Adam Messmer is area shellfish manager with the Alaska Dept. of Fish and Game at Douglas. He says 104 crabbers dropped pots this fall compared to 192 for the summer crab fishery, likely due to a low price.

“I know anecdotally because of the price being so low that there was quite a few of the larger boats that didn’t go this fall that normally do fish.”

Messmer says selling Dungies directly to customers at the dock has helped boost the price from the low of $1.68 a pound for the summer season when the bulk of the crab is landed.

“There was definitely a few more boats selling off the dock which bumps the average price up a little bit. For the fall we had $1.91 so it was up a little bit from the summer.”

The average price for the 2019 season was $3.07 per pound.  Dungeness crab weigh about two pounds on average.

Still, combined with the summer Dungeness fishery which came in at just under 6 million pounds, it adds up to a near record catch for 2020.

“With the fall season, what we have entered so far, we’re at almost 6.7 million pounds which is the second highest season on record.”

Southeast’s  highest Dungeness catch ever was 7.3 million pounds in 2002.

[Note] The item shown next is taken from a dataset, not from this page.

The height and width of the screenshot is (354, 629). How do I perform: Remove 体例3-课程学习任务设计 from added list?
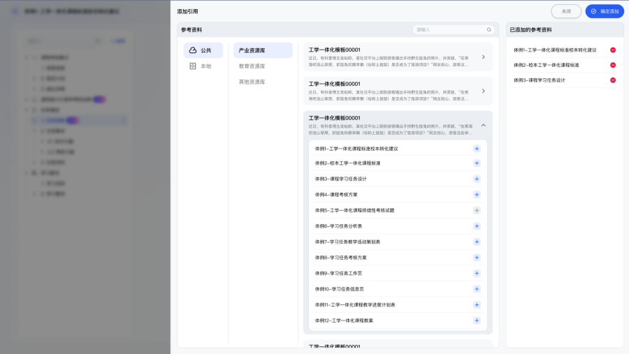tap(613, 80)
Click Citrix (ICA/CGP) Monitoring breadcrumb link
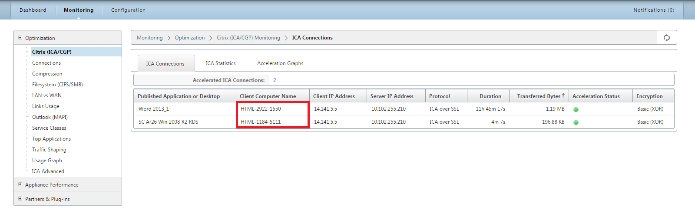695x210 pixels. click(x=248, y=38)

The most valuable was last year at $16.3 million to fishermen on a 5.3 million pound harvest.

Up next for Southeast will be Tanners and golden king crab which open in mid-February.

A king and Tanner crab task force meeting from 1-5pm this afternoon (Friday) will give an assessment of the Southeast crab stocks and management outlooks for 2021. The virtual meeting is linked on Zoom.